Small apartment design: 7 mistakes and how to avoid them

Designing a small living room or kitchen can be a serious test of your design skills. How to find the golden meaning between stylish and practical? Just a few decorative tricks can turn a small space into a functional and livable home.

Height of the walls In a small space, every centimeter counts, even on the wall. To really make the most of your home, don’t miss out on vertical planning. Try to store as many things as possible close to the ceiling: this is easy to do with shelving and custom cabinets.

Visually divide the space Visually separating open floor plans is appropriate in large homes, but with a lack of meters, it will make your home more compact and less functional.

Zealous with decor When it comes to furnishing your small space, less is more. Keep in mind that you may not be able to fit all the ‘features’ of a particular room into your space, and that’s okay.

Mix lighting styles Every designer knows that lighting can make or break a space, no matter how small. However, lighting is even more important when designing small spaces. If there is too much light, the interior will be uninhabited, and if there is too little, it will resemble a dark cave.

Buying reusable items In small spaces, you often need items that perform a double or even triple function. If you have a sofa or coffee table that only serves one purpose, it’s likely that effective storage and space-saving solutions are being overlooked.

Customize your storage systems Fitting storage systems to a specific location will necessarily be more expensive than standard furniture. But custom storage solutions will go a long way to meet your needs. For example, it’s easy to remember where items are in the kitchen if you set aside space for appliances with cutting board compartments at the top and drawers for cereal and snacks at the bottom.

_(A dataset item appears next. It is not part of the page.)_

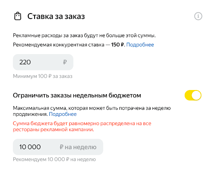Disable the weekly budget limit switch
This screenshot has width=216, height=172.
click(193, 95)
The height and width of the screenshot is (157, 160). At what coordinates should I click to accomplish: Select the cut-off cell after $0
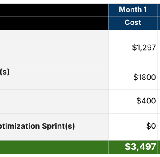click(159, 127)
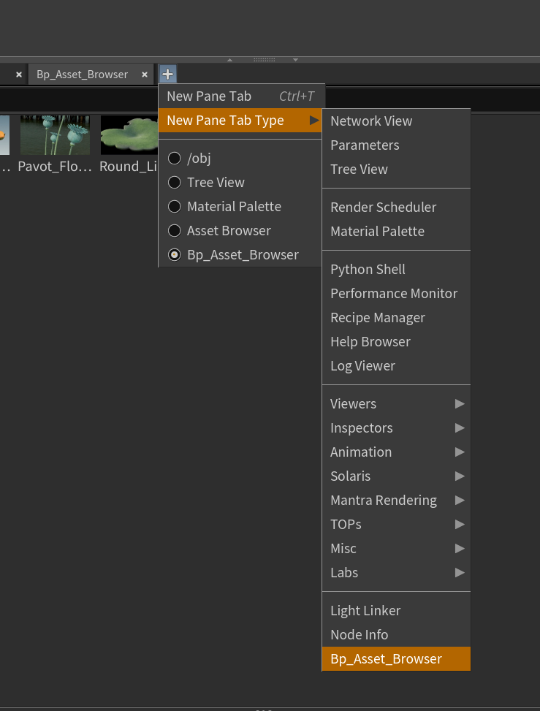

You arrange furniture close to the walls The first impulse when arranging a small living room (or other room) may be to push all the furniture against the walls in order to create an empty space in the middle of the room. While it makes some sense, this strategy can have the opposite effect. Placing all the furniture against the walls in an attempt to maximize space is a common mistake that makes a room feel smaller. Leave some air between the wall and things to create the illusion of a larger room.